Excerpted passage
————————
Hi and welcome back to part 4 of this tutorial series where we’ll once again be taking it up a step. We’ll basically compress the Agent and the Executor into a single node and then have multiple of these ‘agent and executor’ nodes inside of a team working together. First, we’ll cover the basic idea and do some short work to prepare the extra functions we will need, and then we’ll continue into the next part where we’ll put it all together into a multi-agent team that does the work for us while we sit back and relax!
Advantages of multi-agent teams
So why is this multi-agent thing useful in the first place? We can simply give one agent multiple tools right? Well, up to a point. If you give a single agent a prompt to first do thing A
by calling function_a
and then do thing B
by calling function_b
followed by either function_c
or function_d
depending on the output of function_b
then the prompt of this agent is going to become a mess and it will also be fairly unreliable. The main advantages of multi-agent teams for more complex setups are:
- Grouping responsibilities gives better results as agents will tend to perform better when they have a more focused task rather than a dozen tools and responsibilities to choose from.
- Separate prompts will give better results as each prompt can have its own examples of exactly what we want it to do and how. We can even have a specific agent run on a fine-tuned version of ChatGPT that is specifically trained and optimized for that node’s task.
- Easier development as you can work on, test, and evaluate each agent in insolation without it being connected to and breaking stuff elsewhere in the chain when you make improvements. It’s also easier to conceptually wrap your brain around the system as a whole.
————————
Your objective
Using the tutorial on multi-agent teams, answer each question:
(a) Which two components does this part combine into a single node?
(b) The output of which function decides whether function_c or function_d is called?
(c) What can a specific agent run on, trained and optimized for that node's task?
The listing plays no part in the work on the tutorial.

Data excerpt
————————
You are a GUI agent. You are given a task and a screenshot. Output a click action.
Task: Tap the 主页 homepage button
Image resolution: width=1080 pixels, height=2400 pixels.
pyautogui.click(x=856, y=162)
————————
Answer box
(a) The Agent and the Executor.
(b) function_b.
(c) A fine-tuned version of ChatGPT.